Please restate word for word all lines from the one containing "Given: Click the browser profile avatar icon" to the final line of the entries, and include no pictures.

**Provided data**
-=-=-=-=-

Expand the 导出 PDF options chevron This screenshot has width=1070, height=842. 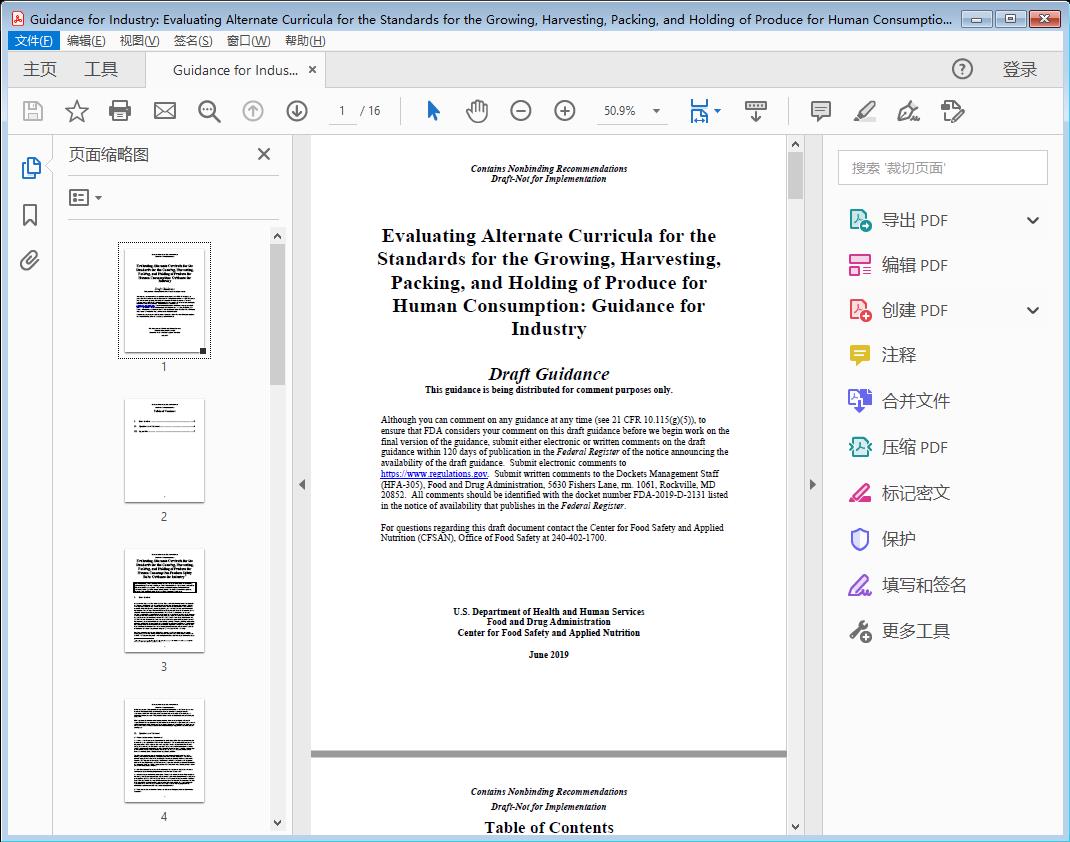(x=1032, y=219)
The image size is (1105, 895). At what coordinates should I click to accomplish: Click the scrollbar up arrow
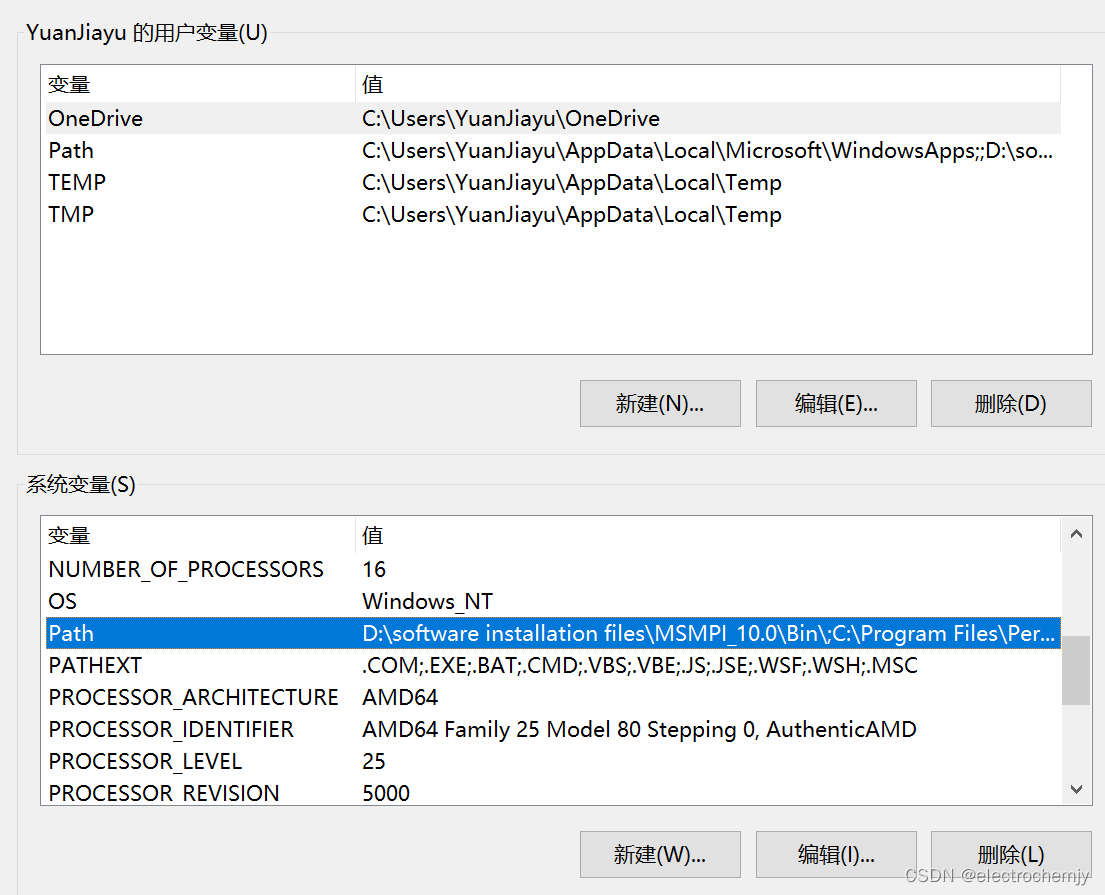(1076, 533)
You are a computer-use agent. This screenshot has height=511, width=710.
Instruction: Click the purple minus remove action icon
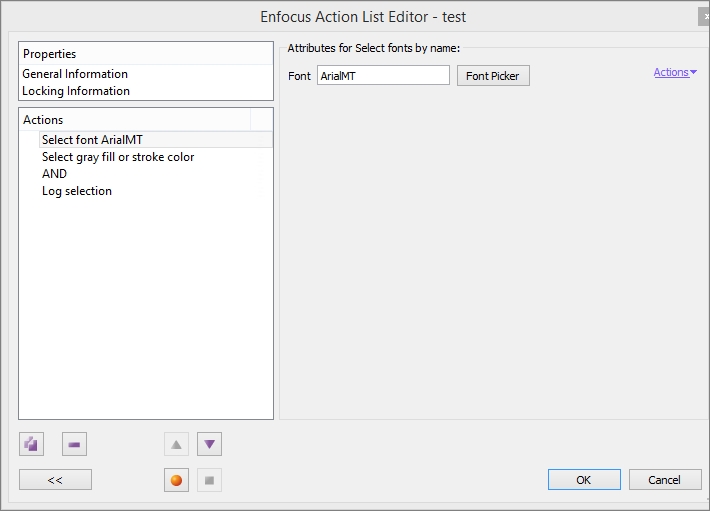74,444
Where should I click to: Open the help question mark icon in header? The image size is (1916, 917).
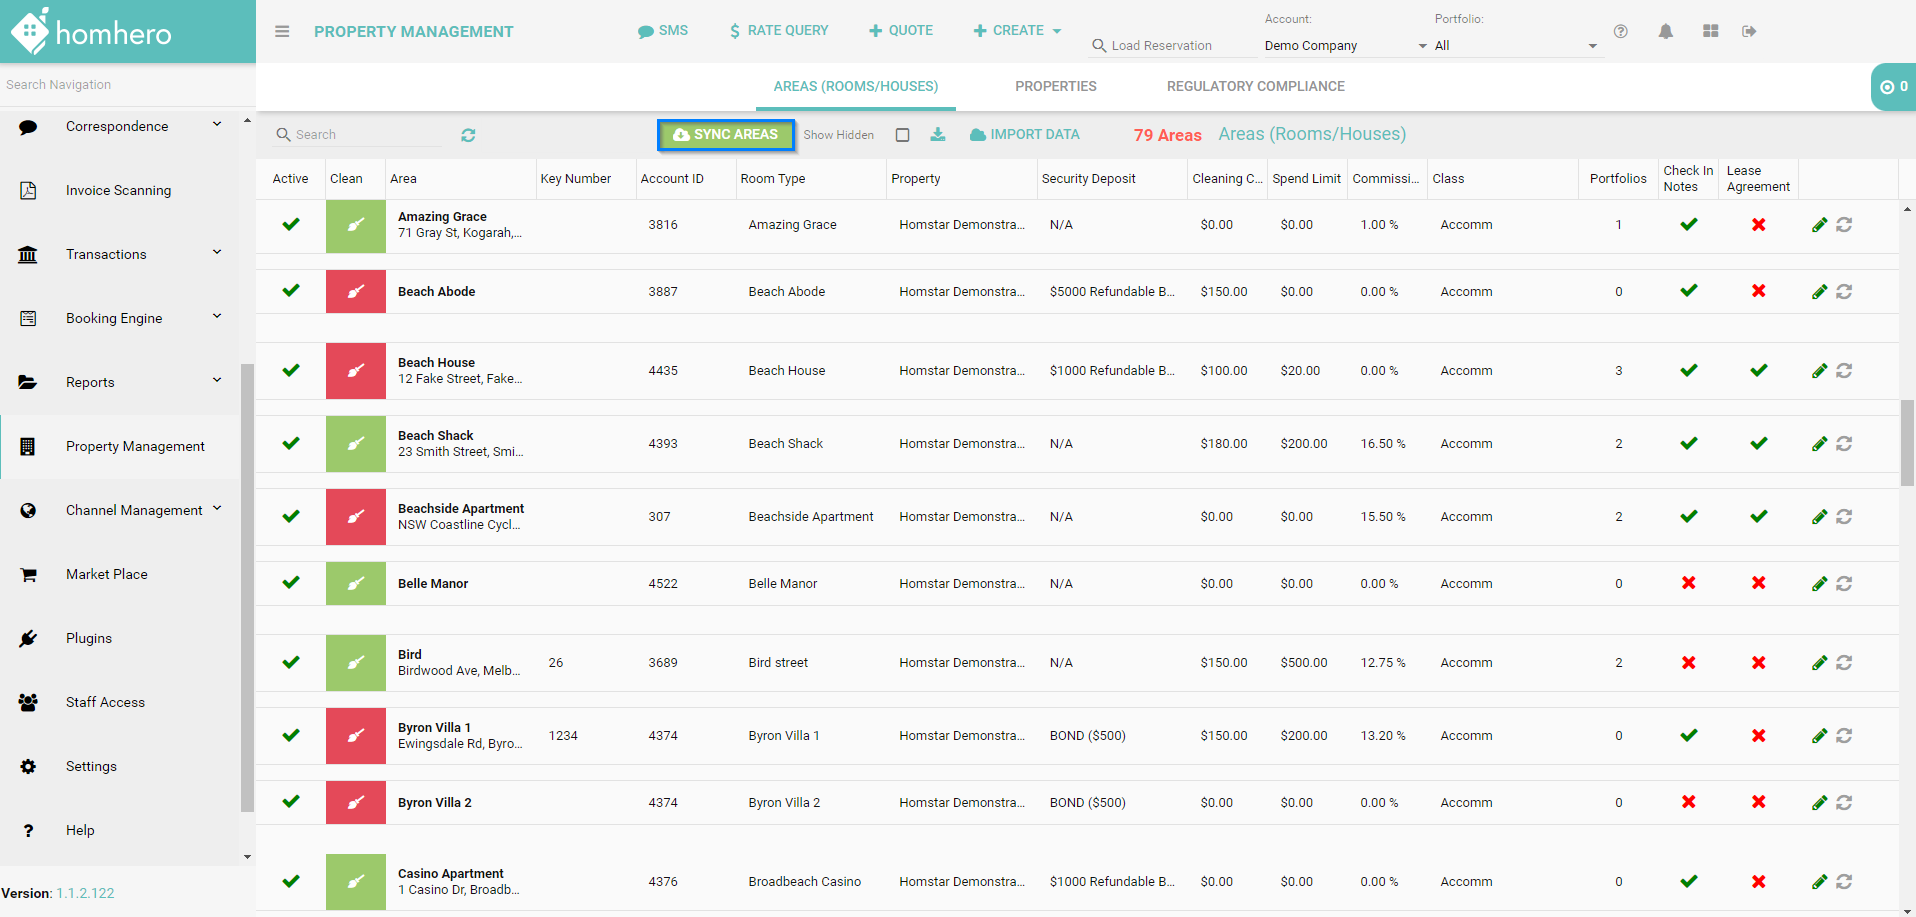[1621, 32]
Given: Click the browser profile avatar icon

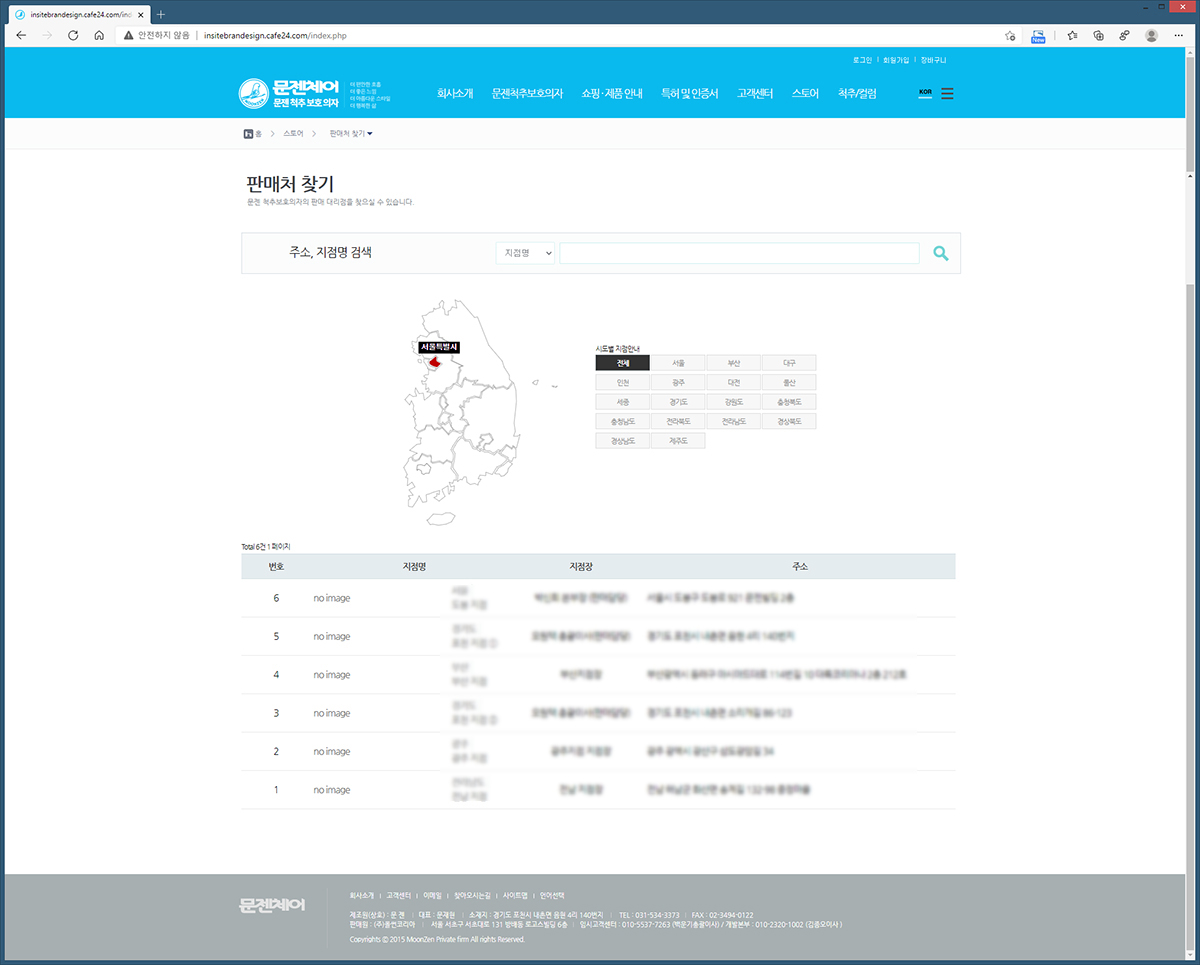Looking at the screenshot, I should (x=1151, y=35).
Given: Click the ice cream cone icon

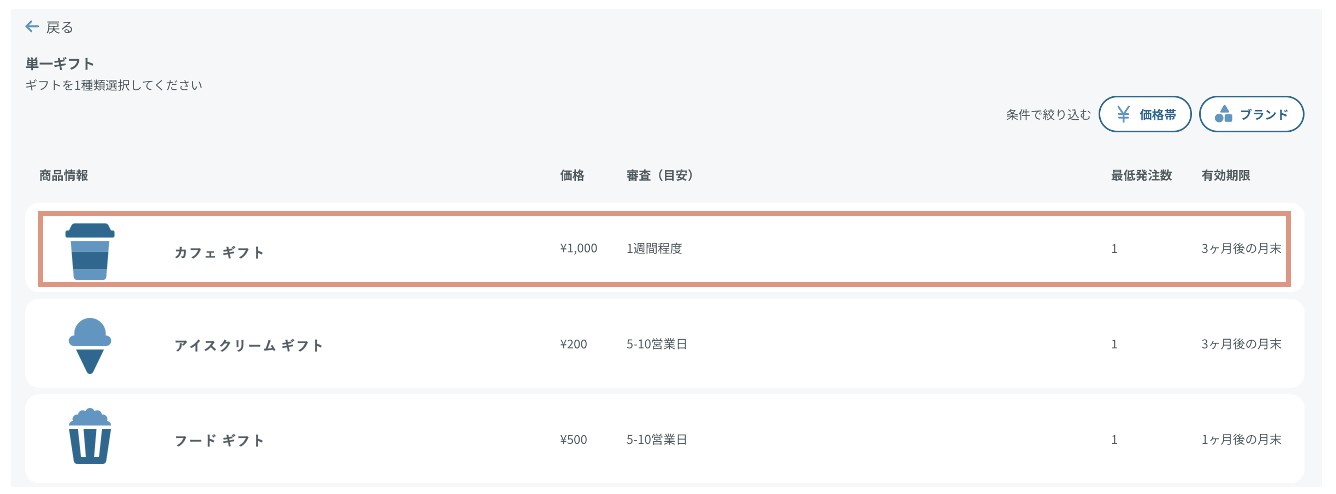Looking at the screenshot, I should (x=90, y=345).
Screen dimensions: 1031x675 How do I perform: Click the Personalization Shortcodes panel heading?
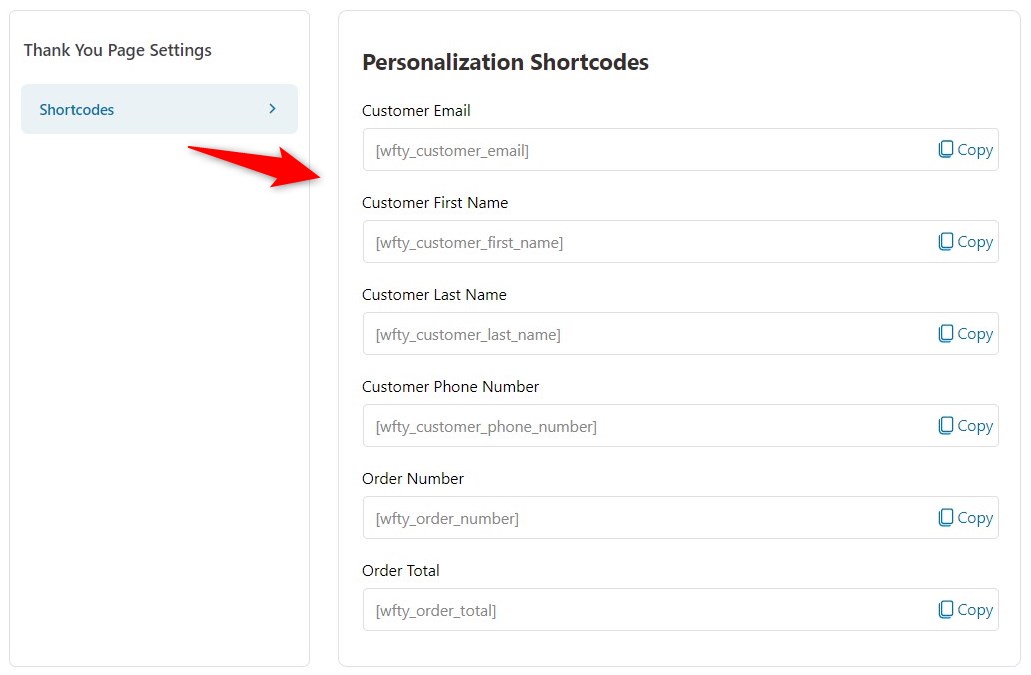click(x=505, y=62)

-=-=-=-=-

**Output**
Given: Click the browser profile avatar icon

Looking at the screenshot, I should (x=1151, y=35).
Given: Click the ice cream cone icon

Looking at the screenshot, I should (x=90, y=345).
Screen dimensions: 1031x675 How do I perform: Click the Personalization Shortcodes panel heading?
click(x=505, y=62)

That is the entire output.